Unsupervised pretraining without prior

To pre-train your backbone without prior knowledge (i.e. without kernel) using Decoupled Uniformity, you can use the following scripts. It allows multi-GPU DistributedDataParallel training on one or more nodes.

CIFAR10/CIFAR100

To reproduce our results on CIFAR10/CIFAR100 on a single-gpu machine, try the following command (replace by --db cifar100 for CIFAR100):

python main_decoupled_unif.py --root [YOUR CIFAR10/100 DATA FOLDER] --save_dir [YOUR CHECKPOINT PATH] \ 
                              --batch_size 256 --lr 0.3 --epochs 400 \
                              --optimizer sgd --network resnet18 --db cifar10 \
                              --gpu 0

This script will perform pre-training for 400 epochs with ResNet18 backbone and all default hyper-parameters described in our paper.

ImageNet100

For bigger-scale training (e.g. ImageNet100) using ResNet50 backbone, 4-gpu machine, try the following command:

python main_decoupled_unif.py --root [YOUR IMAGENET DATA FOLDER] --save_dir [YOUR CHECKPOINT PATH] \ 
                              --batch_size 256 --lr 0.3 --epochs 400 \
                              --optimizer lars --wd 1e-6 --network resnet50 \
                              --db imagenet100 --multiprocessing-distributed

Pretraining with prior knowledge

Generating weak features as prior knowledge

Can generative models improve CL representations ? To answer to this question, we embed ImageNet dataset using BigBiGAN's encoder and we use this representation as prior knowledge in Kernel Decoupled Uniformity.

To load BigBiGAN, please install TensorFlow >= 2.8 (see the official notebook). Then, try the following to generate ImageNet weak features using BigBiGAN's encoder:

python preproc/make_bigbigan_features.py --root /your/data/path --db imagenet100

Can weak attributes improve CL representations ? We consider weak attributes already present in natural images datasets (CUB, UTZappos) but also computed through vision-language models such as CLIP or GloRIA for medical images (trained on (medical report, image) pairs).

To load GLoRIA, please use the official GLoRIA install instructions.
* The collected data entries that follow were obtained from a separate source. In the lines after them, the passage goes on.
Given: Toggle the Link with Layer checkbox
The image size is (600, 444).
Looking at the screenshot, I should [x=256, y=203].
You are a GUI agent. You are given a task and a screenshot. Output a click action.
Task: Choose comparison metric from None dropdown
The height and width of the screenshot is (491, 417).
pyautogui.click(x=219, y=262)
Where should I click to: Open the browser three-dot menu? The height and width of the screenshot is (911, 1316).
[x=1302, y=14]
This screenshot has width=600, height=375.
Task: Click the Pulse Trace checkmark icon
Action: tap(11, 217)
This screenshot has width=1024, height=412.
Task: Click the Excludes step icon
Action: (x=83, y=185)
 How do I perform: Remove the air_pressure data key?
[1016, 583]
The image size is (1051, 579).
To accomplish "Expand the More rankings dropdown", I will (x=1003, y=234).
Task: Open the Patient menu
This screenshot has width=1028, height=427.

Once installed, try this command to generate CheXpert weak features using GloRIA's image encoder:

python preproc/make_gloria_features.py --root /your/data/path --db chexpert

Pretraining Kernel Decoupled Uniformity

ImageNet100

After having generated BigBiGAN features, use the following script to pre-train the model on ImageNet100:

python main_decoupled_unif.py --root [YOUR IMAGENET DATA FOLDER] --save_dir [YOUR CHECKPOINT PATH] \ 
                              --batch_size 256 --lr 0.3 --epochs 400 \
                              --optimizer lars --wd 1e-6 --network resnet50 \
                              --db imagenet100 --kernel rbf --sigma 100 --weaklabels \
                              --multiprocessing-distributed

CUB200

CUB200 comes already with 312 binary attributes attached to each bird image, considered here as weak attributes. The model can be pre-trained on CUB200 with:

python main_decoupled_unif.py --root [YOUR CUB200 DATA FOLDER] --save_dir [YOUR CHECKPOINT PATH] \ 
                              --batch_size 256 --lr 0.3 --epochs 1000 \
                              --optimizer sgd --network resnet18 --db cub200 \
                              --kernel rbf --sigma 20 --weaklabels \
                              --multiprocessing-distributed

UTZappos

UTZappos contains 50025 images of shoes from several brands sub-categorized into
21 groups that we use as downstream classification labels. It comes with seven discrete attributes binarized into 126 binary attributes.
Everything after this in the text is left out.